Required work:
Could you retype, exactly and with no pictures, only the lines from the first line of the records below through the line that contains "Maximize the lower"?

[Stored dataset items]
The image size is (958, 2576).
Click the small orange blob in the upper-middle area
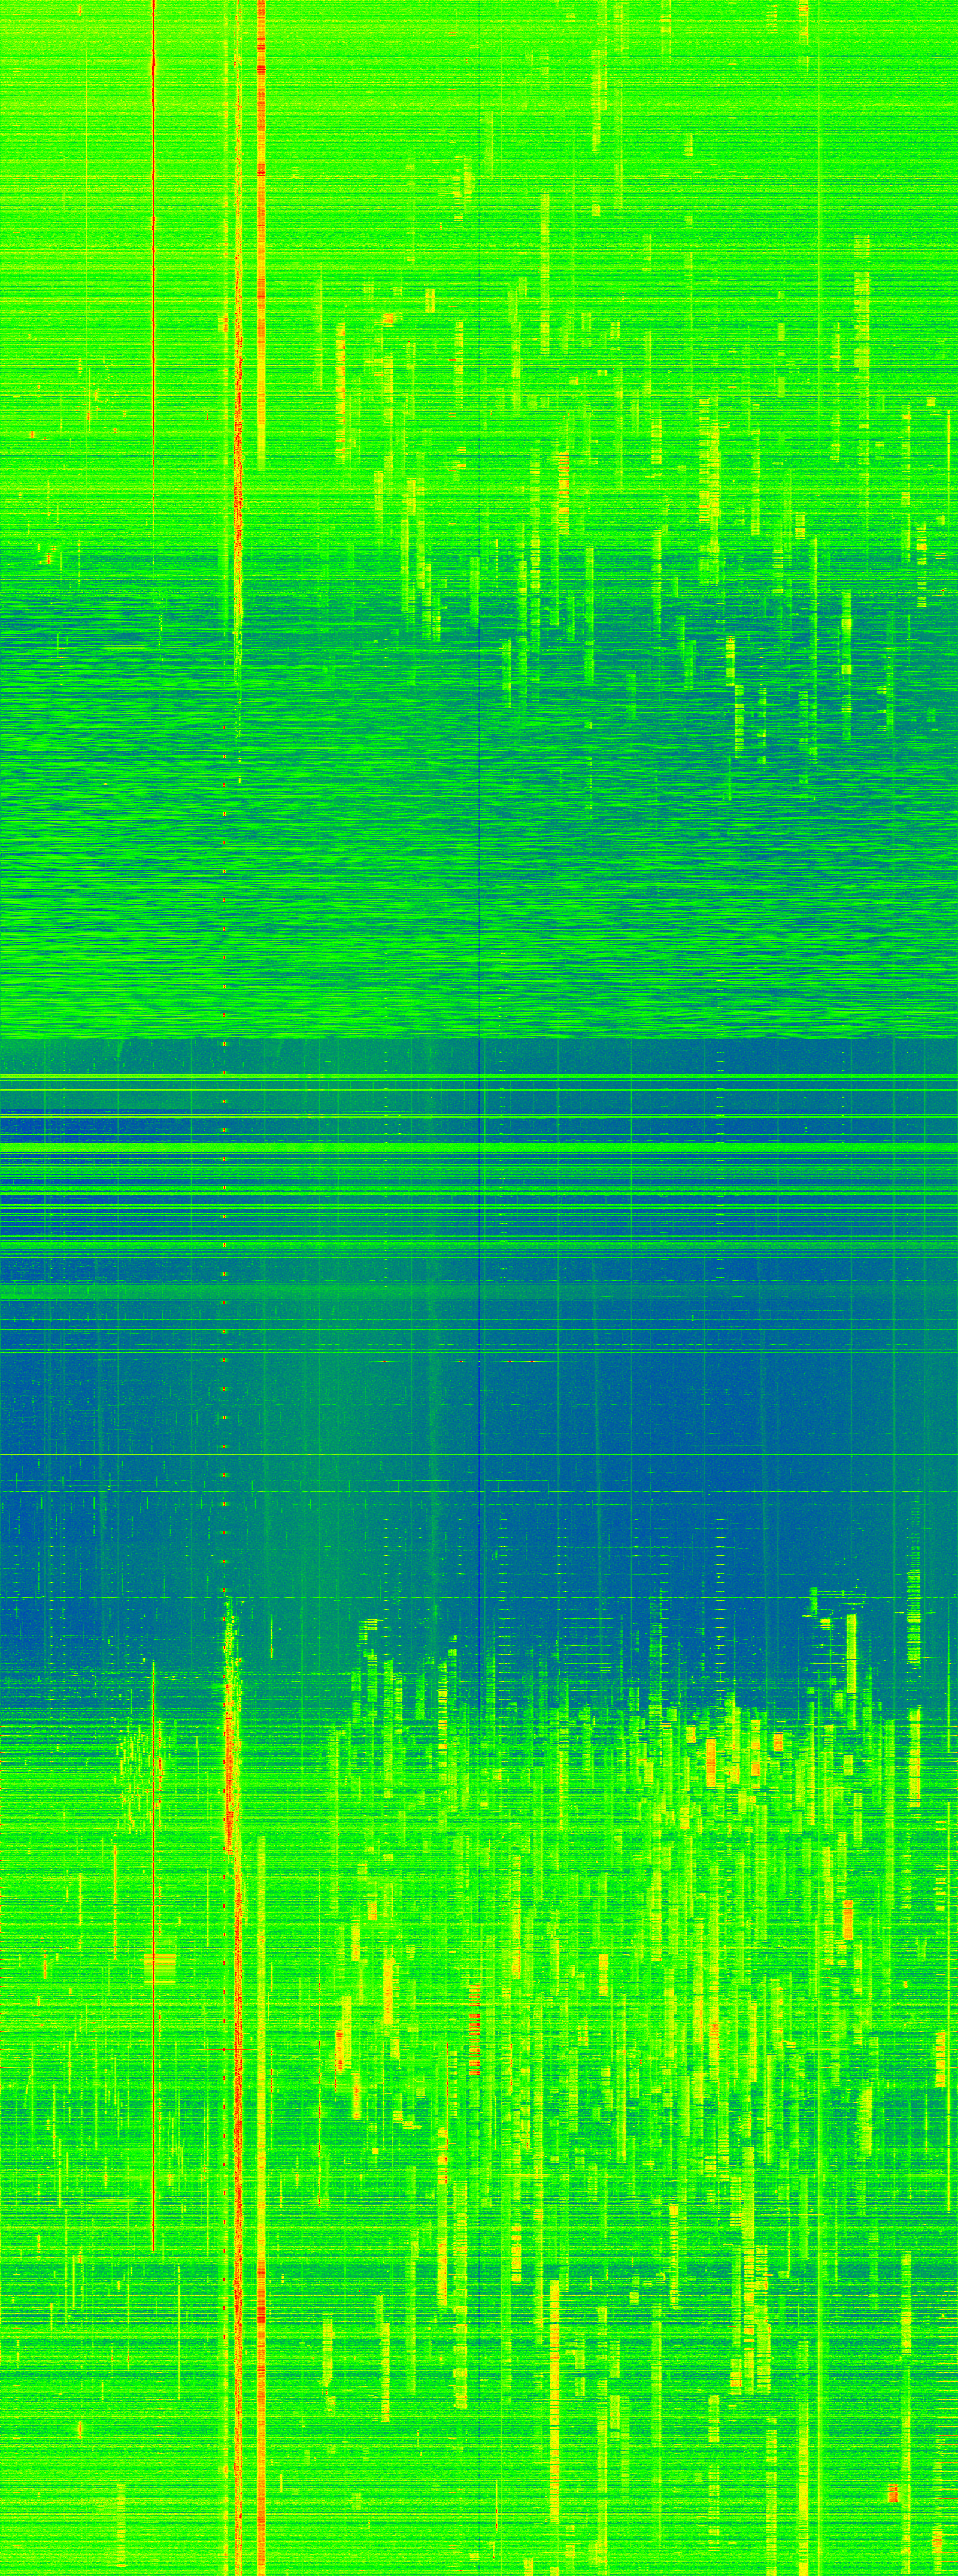coord(388,319)
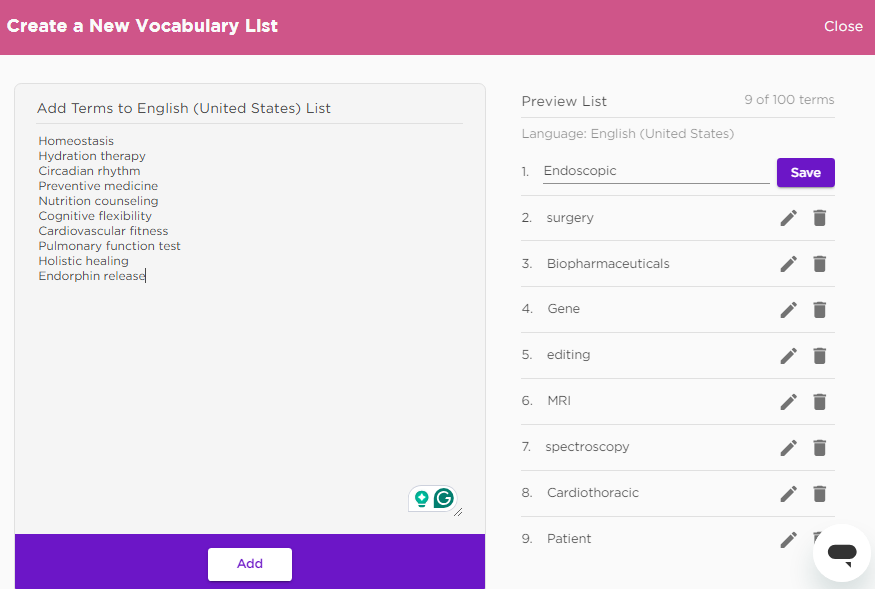
Task: Click into the "Endoscopic" term input field
Action: pyautogui.click(x=656, y=171)
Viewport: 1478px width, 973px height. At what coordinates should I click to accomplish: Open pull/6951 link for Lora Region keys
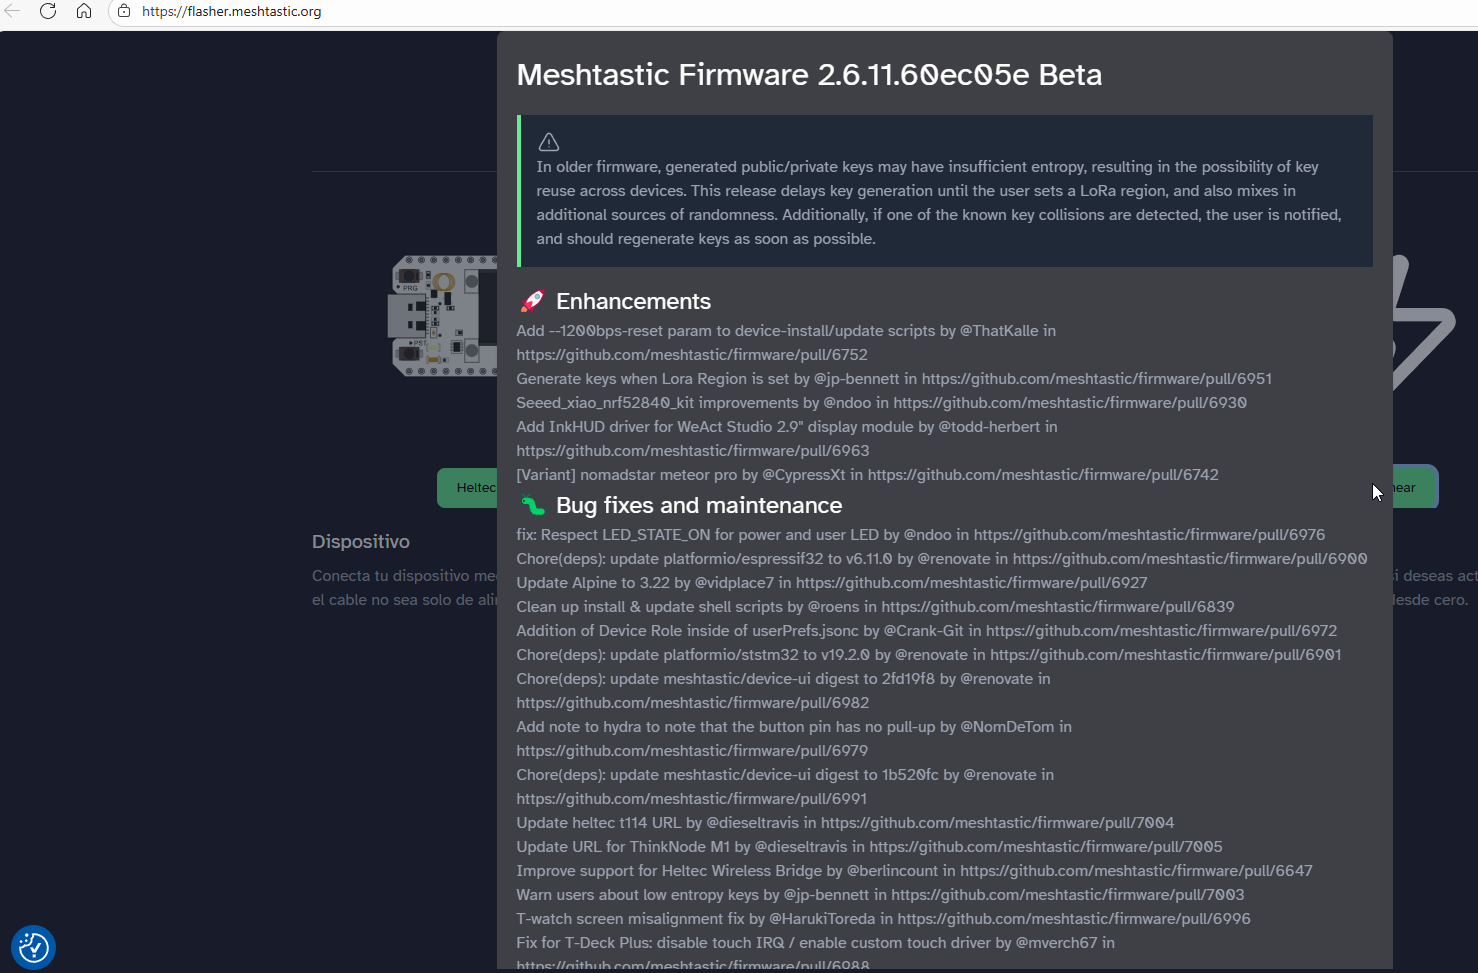click(1096, 379)
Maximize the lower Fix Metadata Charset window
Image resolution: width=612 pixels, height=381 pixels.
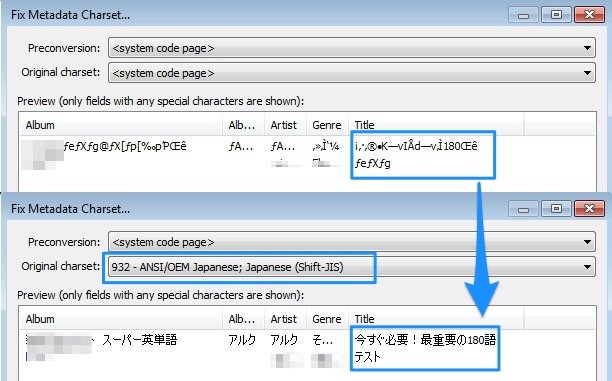(556, 209)
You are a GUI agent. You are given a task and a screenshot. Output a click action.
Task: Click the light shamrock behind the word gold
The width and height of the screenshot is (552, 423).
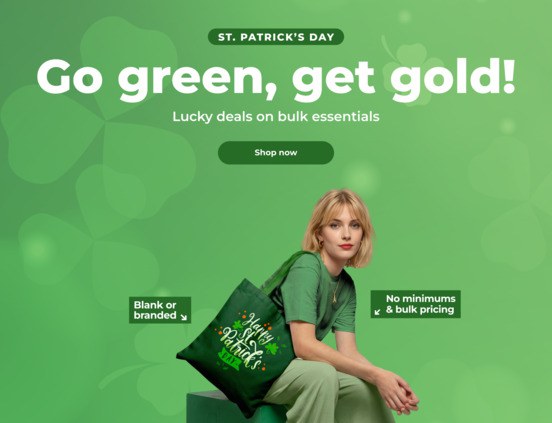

Task solution:
The image size is (958, 2576).
Click the small orange blob in the upper-middle area
coord(388,319)
Task: Click into the "Endoscopic" term input field
Action: pyautogui.click(x=656, y=171)
Viewport: 1478px width, 973px height. At what coordinates should I click to accomplish: Open pull/6951 link for Lora Region keys
click(1096, 379)
Maximize the lower Fix Metadata Charset window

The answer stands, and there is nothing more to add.